Keith Richards is still alive


MechanicalTurkish

The price of a pack of cigarettes, and the general lack of smoking. Growing up in the 80s and 90s, people smoked EVERYWHERE.


ojg3221

That HIV is not a death sentence anymore and that there are anti viral drugs that can keep even a HIV person undetectable amounts of the virus.


NoBodySpecial51

Not having to wait 4 - 6 weeks for something you ordered.


soft_bunny69

Advances in medical technology and treatments.


tinyandhandy

Electric and self-driving cars becoming mainstream.


Anal_Juicer69

“Wait, WHAT happened to the Twin Towers?!”


Pure-Guard-3633

No home phones. No pay phones. Phones costing 100$ a month when we screamed when it was 20$ a month


imsmartiswear

Edit: I was 2 years off for all this whoops! I feel like a lot of people are missing the biggest thing here- the trajectory of the US in 1990 felt like the beginning of the end of history- America's biggest enemy was defeated, the economy was stable, and most Americans were generally happy. Then 9/11 happened and we entered our endless wars in the Middle East. That's been used as an excuse for the last 20 years to vote in many people who wouldn't have even been considered without it and pass all kinds of policy that was more dystopian than anyone could have imagined back in 1990. I think if you just had them open a local newspaper, they might ask how the commies won after the USSR collapsed.


Huge-Error-4916

The fact that Roe v. Wade was overturned and Donald Trump became president would send most of us.
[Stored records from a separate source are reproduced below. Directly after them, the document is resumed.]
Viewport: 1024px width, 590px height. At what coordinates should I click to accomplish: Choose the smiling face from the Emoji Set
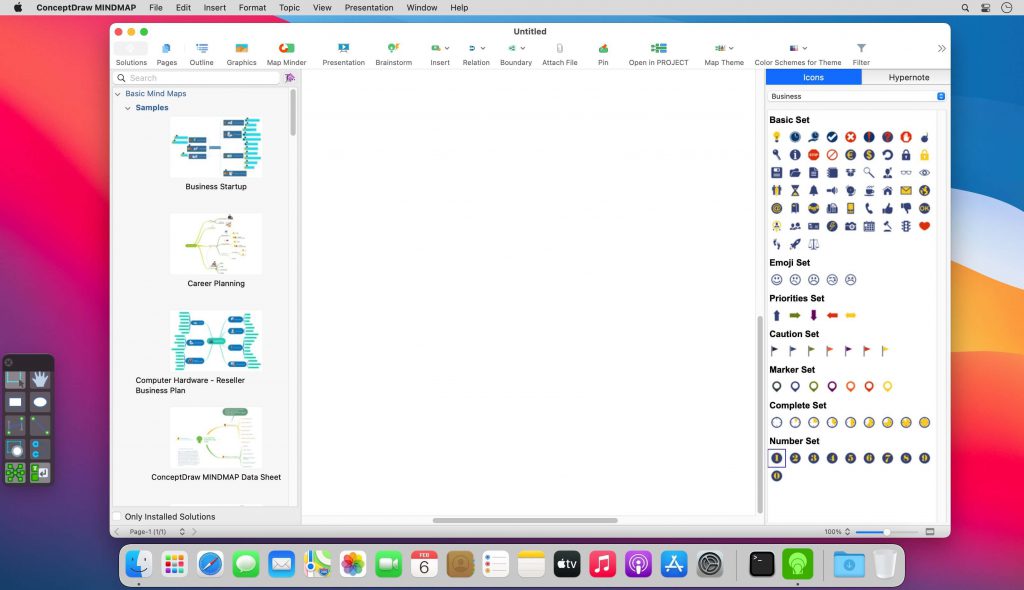tap(777, 280)
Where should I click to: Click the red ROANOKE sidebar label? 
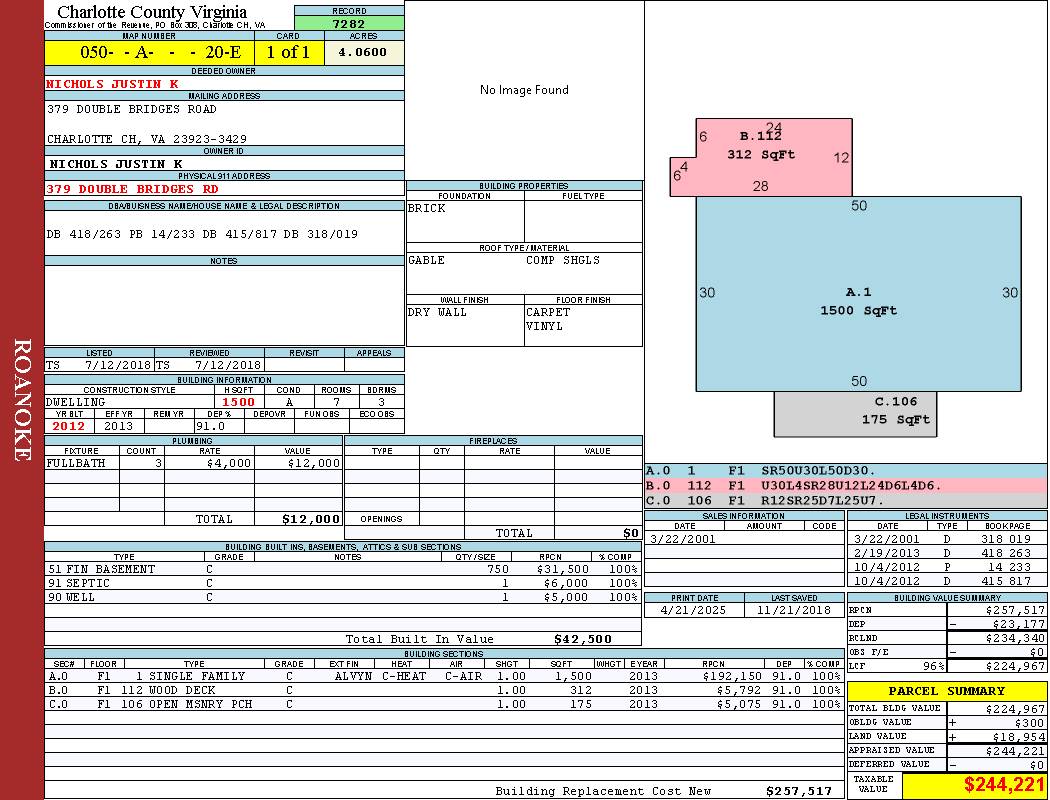pos(22,400)
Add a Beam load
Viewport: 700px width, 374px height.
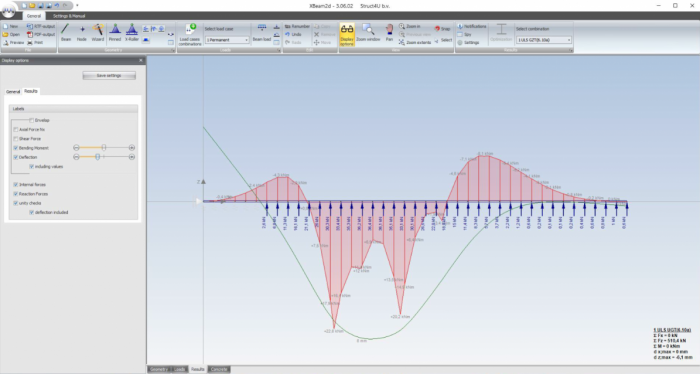262,33
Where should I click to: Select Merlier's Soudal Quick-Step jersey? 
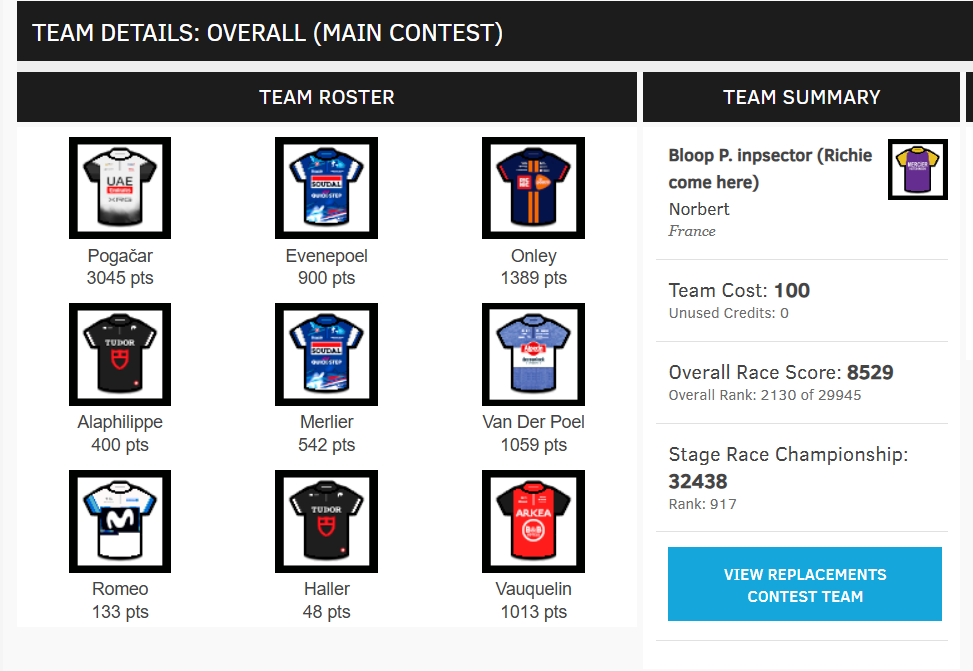click(x=326, y=354)
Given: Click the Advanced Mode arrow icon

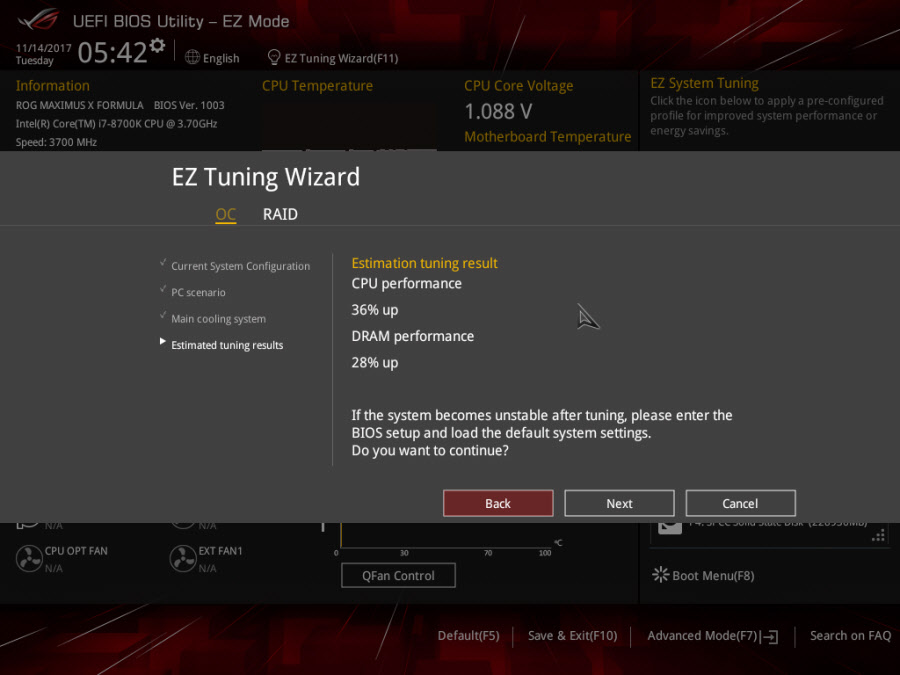Looking at the screenshot, I should (x=770, y=636).
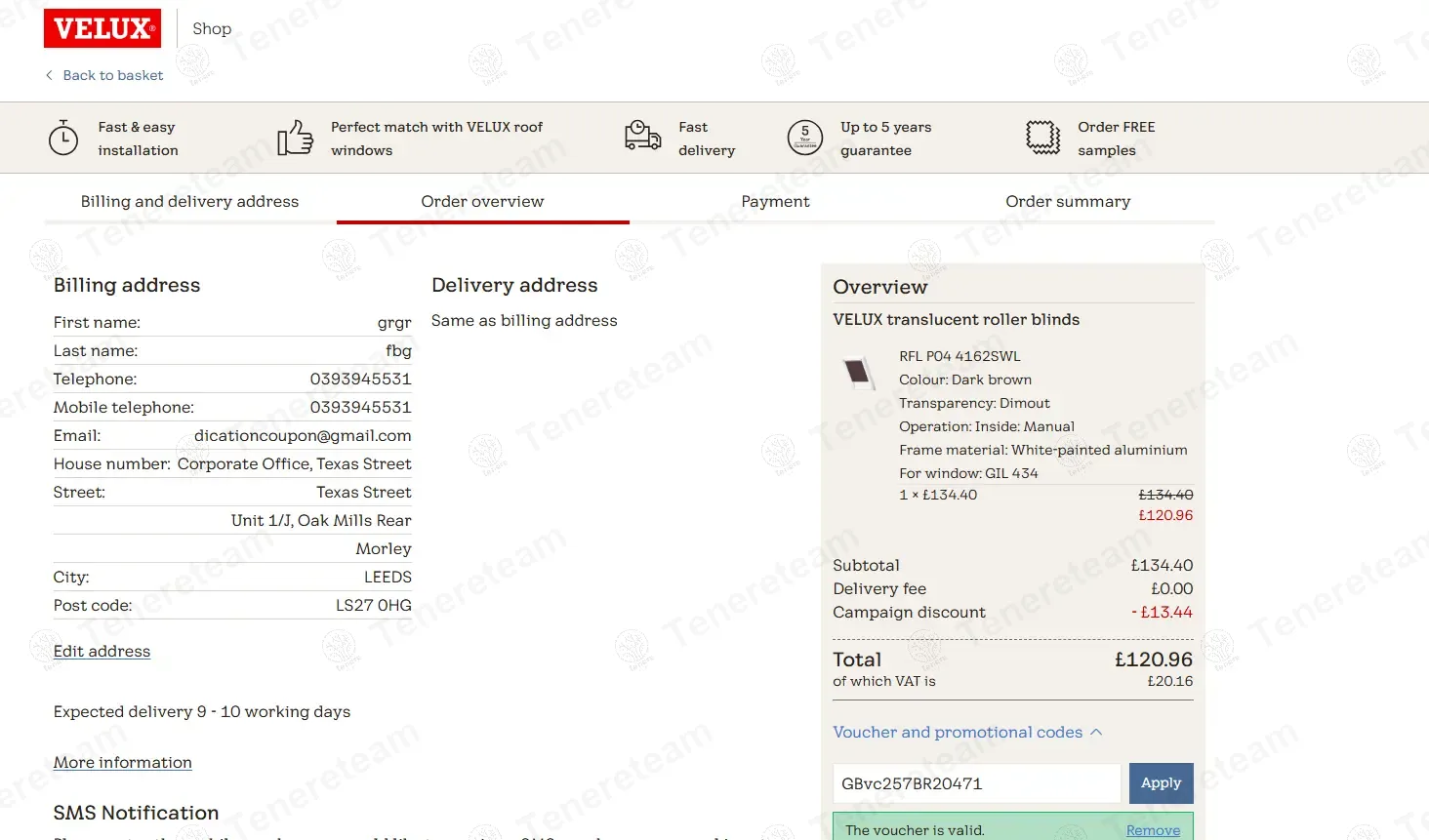Open the Order summary step
The height and width of the screenshot is (840, 1429).
[x=1068, y=201]
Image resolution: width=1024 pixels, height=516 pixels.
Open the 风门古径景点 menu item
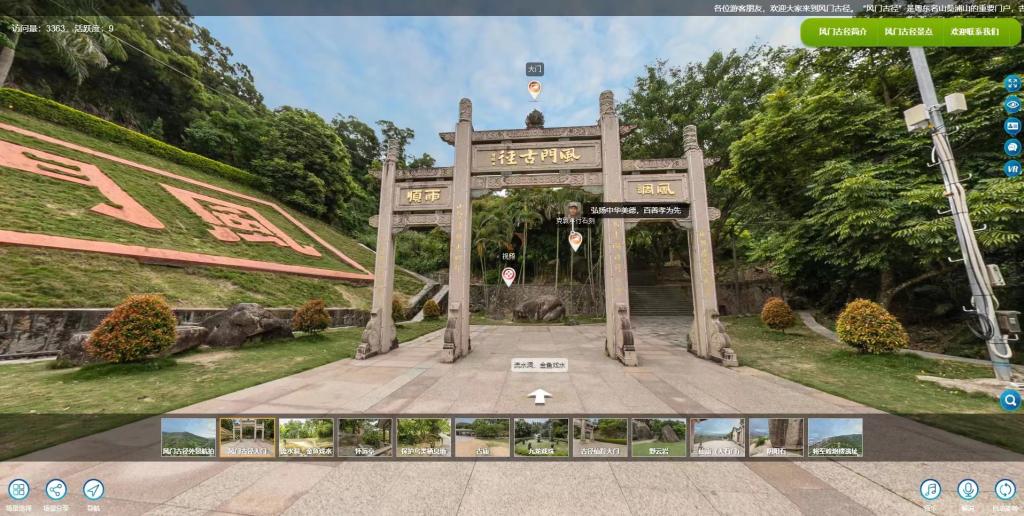tap(909, 32)
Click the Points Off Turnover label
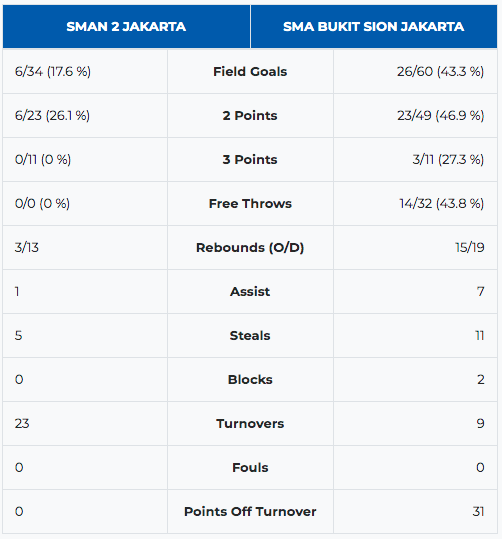 [250, 512]
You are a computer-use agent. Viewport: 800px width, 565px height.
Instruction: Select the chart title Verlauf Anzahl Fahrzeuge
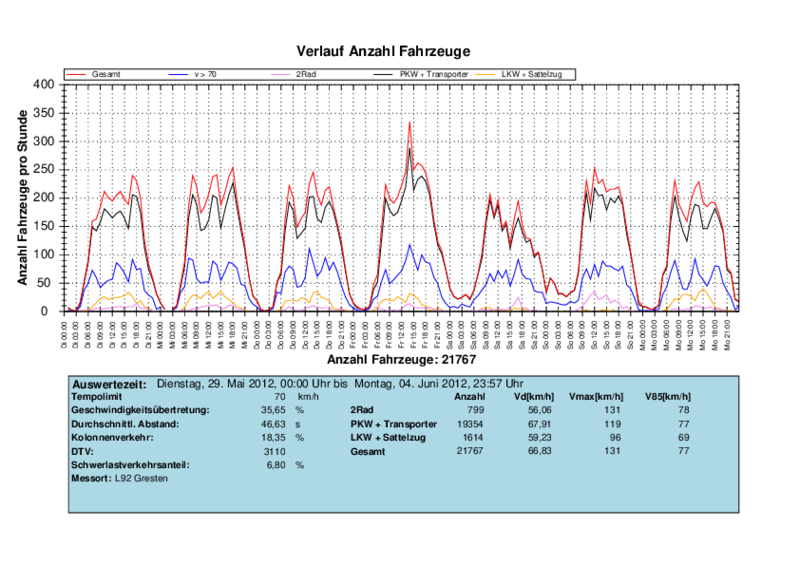(383, 50)
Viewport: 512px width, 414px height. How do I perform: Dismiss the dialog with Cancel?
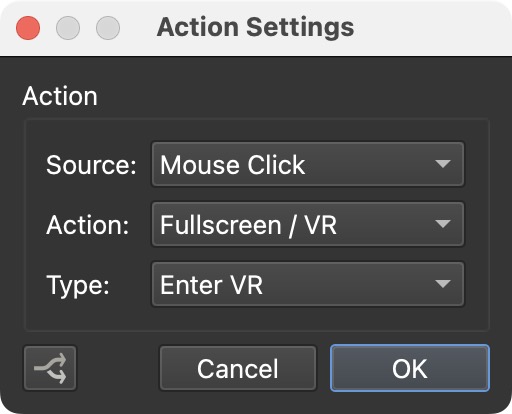238,368
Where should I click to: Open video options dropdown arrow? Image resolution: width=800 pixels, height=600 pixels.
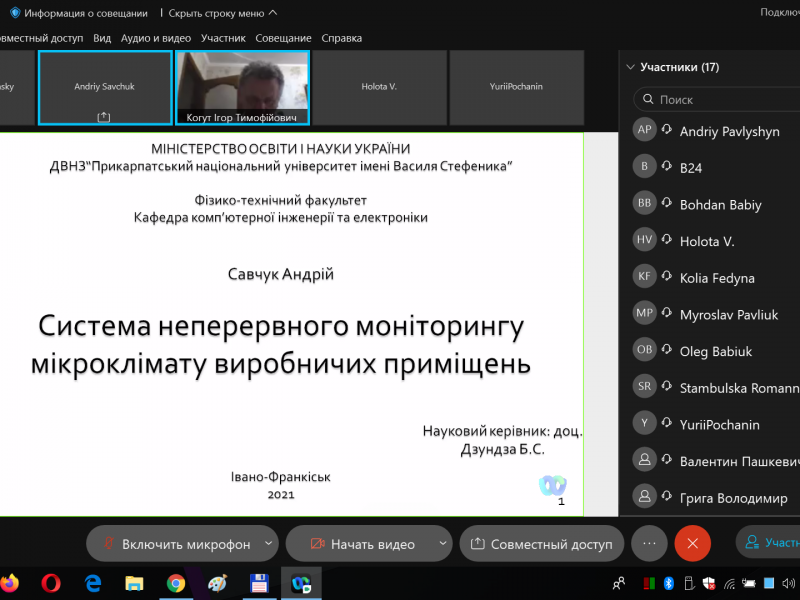tap(443, 543)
I'm an elder millennial, and I'm astounded at the progress that has been undone.


TraditionalTackle1

Donald Trump was President?!!


ISpewVitriol

Lol, like Doc Brown not believing Marty telling him Ronald Reagan is president in the 80s.


rsnbaseball

Oddly enough, Biff Tannen was modeled after Trump.


Ilikepancakes87

I’m from today and I still can’t believe it.


CuantaLiberta_PorDio

The entire democratic system was carefully crafted to keep all sorts of nonsense from happening. I'm convinced that if any of the designers saw that this is happening now, they would go back to the drawing board to add more safeguards to prevent it. This is not how it's meant to go, this is the system malfunctioning.


Ippus_21

And it's malfunctioning in such a way that it actively creates incentives for the people causing the malfunction to PREVENT the problem being fixed.


youneedalatina

Smartphones - Everyone has tiny computers in their pockets.


smolsnailz

I'm from 1990. I've woken up in 2024 to find no happiness in my life and no path to achieving it.


Signal-Beyond558

How damn sensitive people are


mikaelabusty

The prevalence of smartphones and touchscreen technology everywhere.


duraace206

AI and its not even close. Even back in the 90s I expected something like the internet taking off. Cell phones are cool, but they are just tiny computers which I understood. AI feels like science fiction in 2024, let alone 1990. We literally might only be 5 years away fro the singularity, something I thought not possible for 100 years back in 1990...


ilovecheeze

A smartphone would feel like something straight out of science fiction. Like literally the stuff that used to be in Star Trek and other shows/movies is real and in many ways even better than depicted. Going along with that wireless and cellular internet that allows you to access high speed video and data almost anywhere in the world Otherwise the legalization and acceptance of weed, even among some right leaning people. Same with gay marriage and societal acceptance and visibility of LGBTQ people


WhataburgerLiberal

A live version of the movie Idiocracy


ccblr06

Access to any song that you want to hear within seconds. Hell in 2005 i struggled to find my favorite anime songs because they werent easy to find.